2D convolution experiments on Nexus 5 with OpenCL
This is a suite of tests that performs 512x512 image convolution with a 9x9 kernel using OpenCL.
I tried every combination of float, half (16 bit float), char, scalar or vector (with 4 or 16 components). I tried to use regular buffers for the image (and regular operations to access it) and image2D buffers (and special functions to access its pixels).
The maximum performance I could obtain was 2.2 Gop/s.
If OpenCL is used with the ARM CPU, the performance is better (5 Gop/s).
Just for comparison, the same code on the GeForce GTX 690 runs @ 465 Gop/s using only one of the two cores.
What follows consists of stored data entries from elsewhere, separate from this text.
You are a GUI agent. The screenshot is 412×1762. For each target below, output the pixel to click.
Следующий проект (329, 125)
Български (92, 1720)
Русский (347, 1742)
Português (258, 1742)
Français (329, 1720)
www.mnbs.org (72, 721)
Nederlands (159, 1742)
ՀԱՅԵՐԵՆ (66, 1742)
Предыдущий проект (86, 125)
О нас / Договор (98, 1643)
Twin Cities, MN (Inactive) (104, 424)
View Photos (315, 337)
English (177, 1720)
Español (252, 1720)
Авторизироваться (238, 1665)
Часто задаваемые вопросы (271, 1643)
I tried to do partial sums, use #pragma unroll, give different optimization options to the OpenCL compiler, precalculate some variables, there was no change, so it looks that the compiler did its job in optimization. Doing partial sums actually worsened the situation, so it has no sense to try to optimize the C code by yourself, it's better to leave this job to the compiler.
Instructions:
Compilation (you need Android NDK, I used android-ndk-r9d):
arm-linux-androideabi-gcc -O3 -march=armv7-a -mfloat-abi=softfp -mfpu=neon -I. clconv.c -o clconv libOpenCL.so
(change clconv.c to whatever source you are compiling, they are all independent).
Run:
Install SSHServer from Ice Cold Apps, configure it and copy clconv and libOpenCL.so to
/data/data/com.icecoldapps.sshserver
with SFTP.
SSH to Nexus 5 and give these commands:
cd /data/data/com.icecoldapps.sshserver chmod 0755 clconv LD_LIBRARY_PATH=. ./clconv
Be aware that you don't have list access to /data and /data/data (ls will fail).
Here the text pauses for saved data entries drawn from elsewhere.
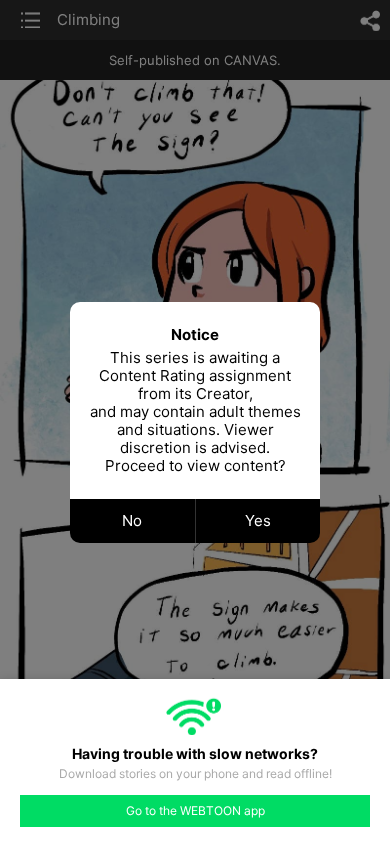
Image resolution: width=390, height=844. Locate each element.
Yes (258, 520)
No (132, 520)
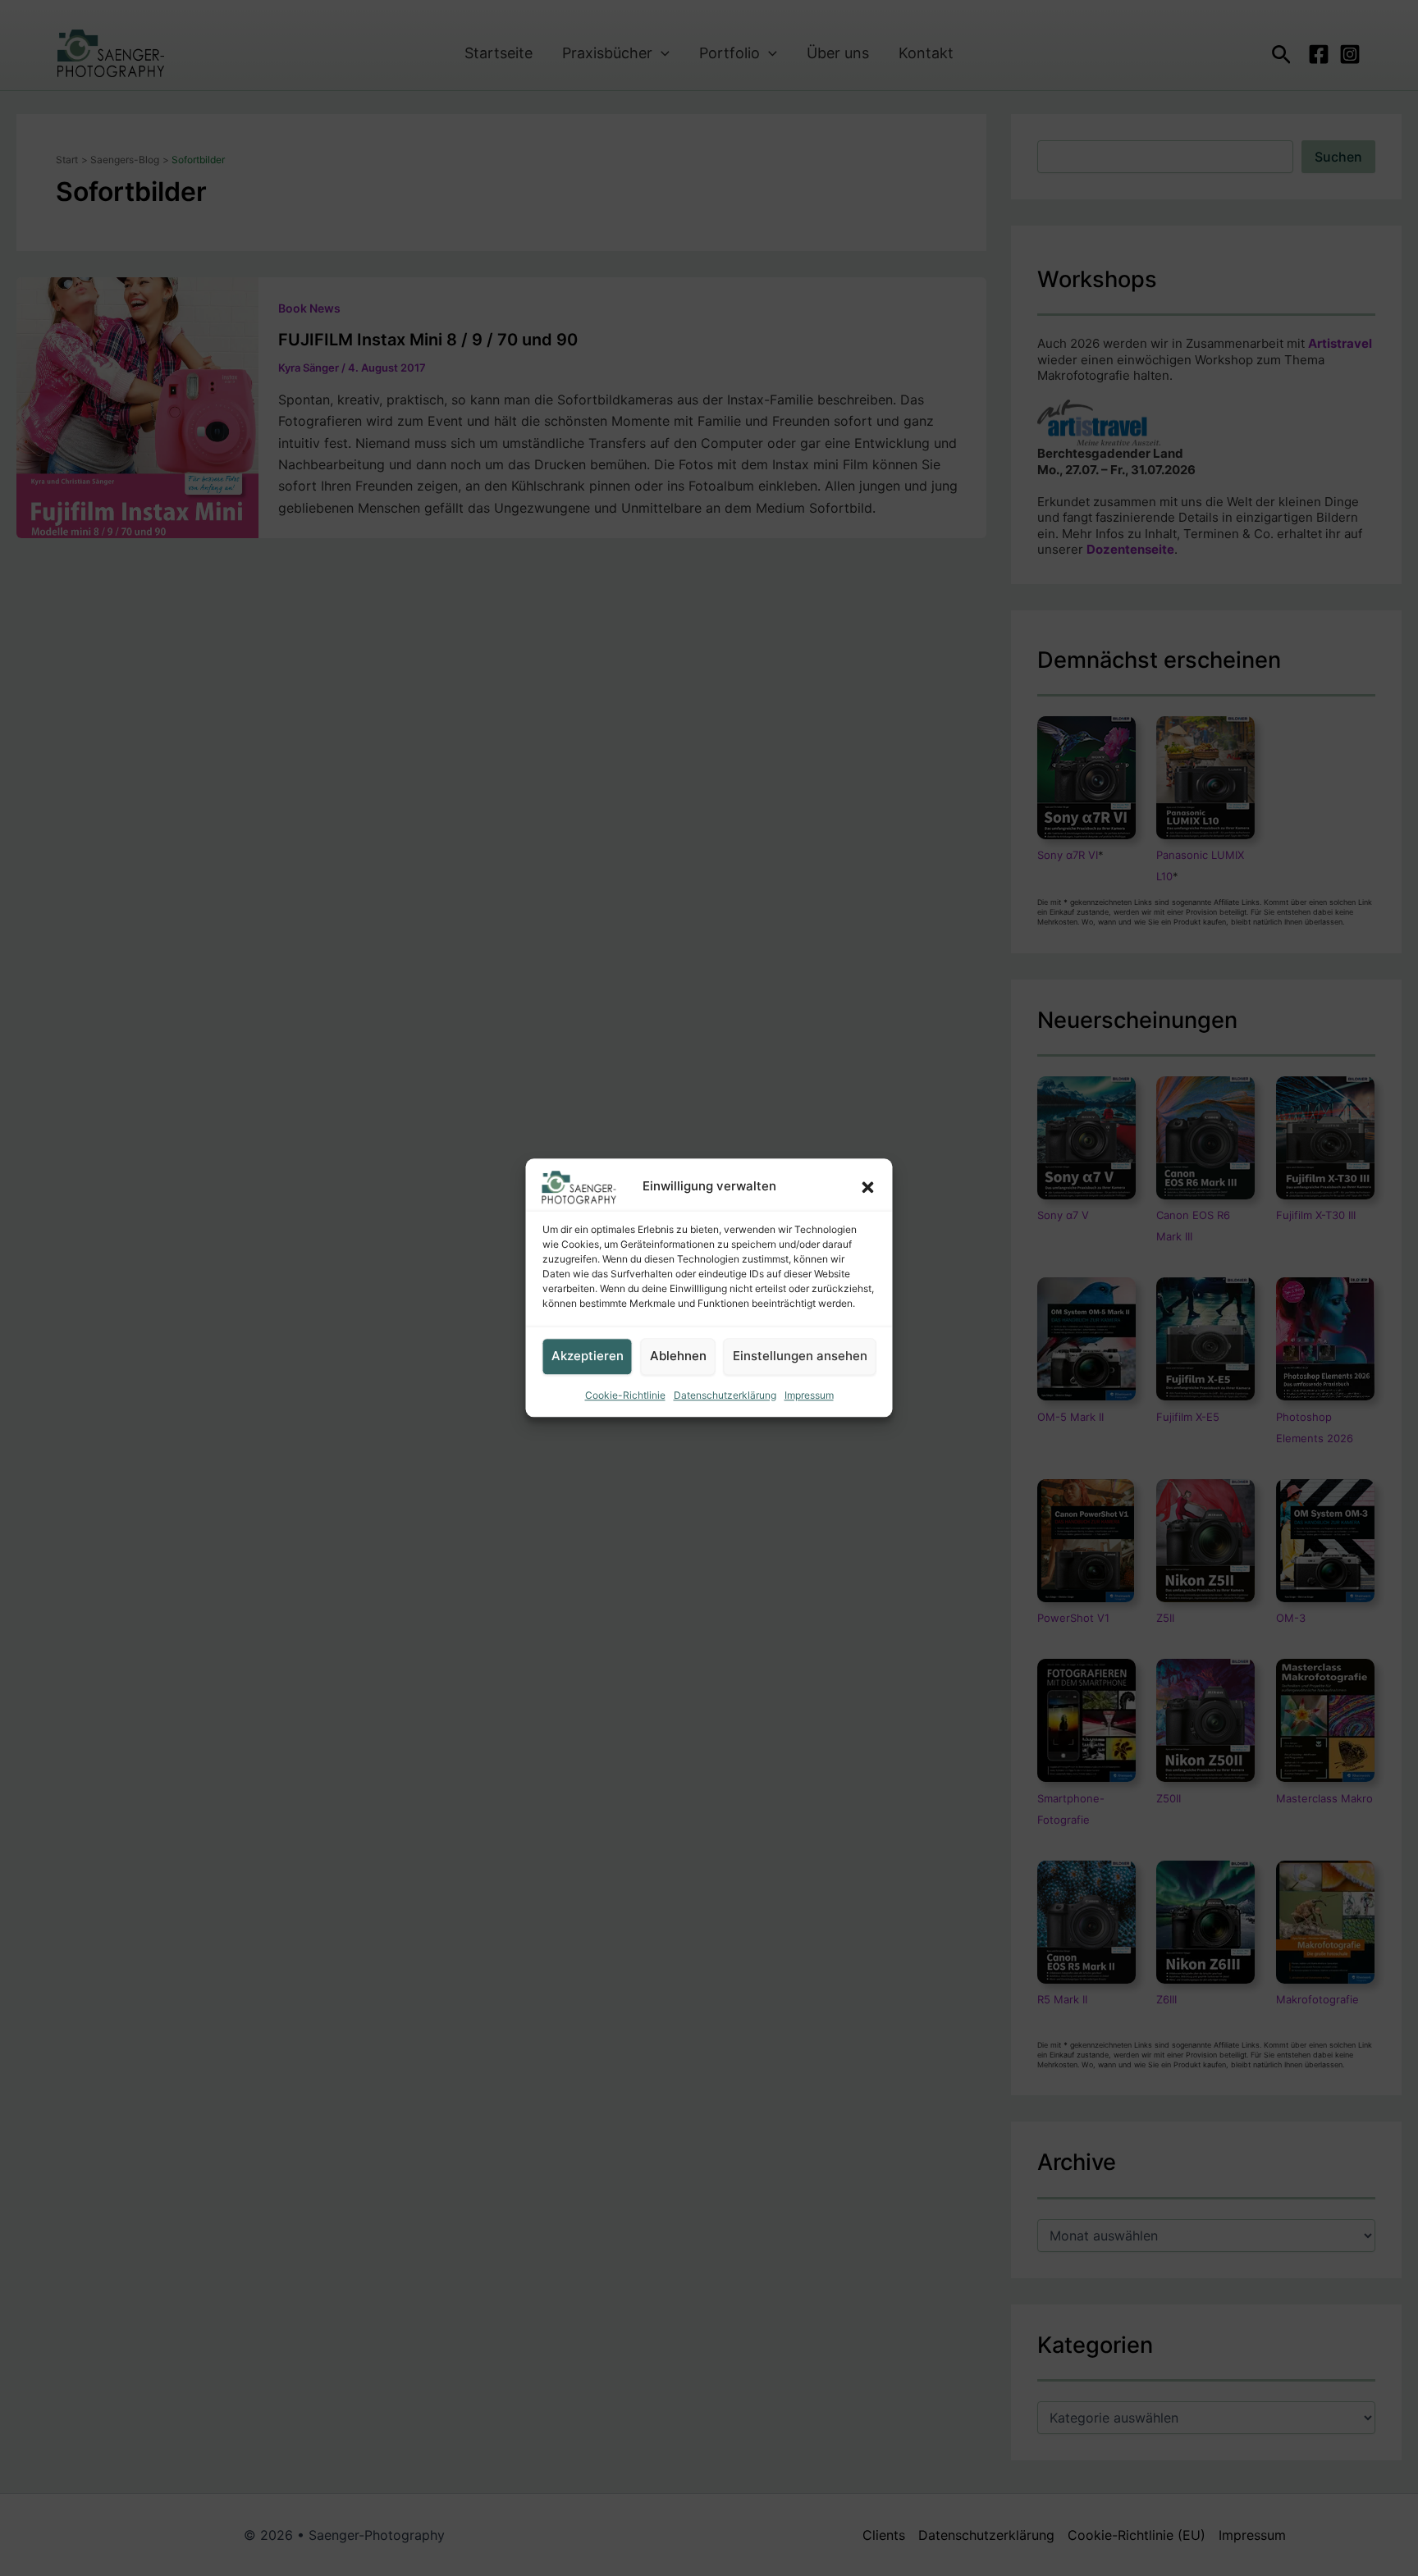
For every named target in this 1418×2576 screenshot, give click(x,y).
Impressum (809, 1395)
libOpenCL.so is taken from here: https://maxlv.net/how-to-enable-opencl-on-nexus-5/
I have tried also with the latest drivers from Qualcomm (necessary to run the clconv_cpu.c, because the drivers present on the device lack the CPU OpenCL compiler):
In this case you need to copy to the device all the libraries present int Qualcomm-libs and point LD_LIBRARY_PATH to them.
Don't read the instructions given in the websites given in the links above, it's not necessary to root the device, unlock the bootloader or anything like this, just copy the files to /data/data/com.icecoldapps.sshserver, where you have access with SFTP, but enter directly in that directory, SFTP cannot list the /data directory, nor ssh can.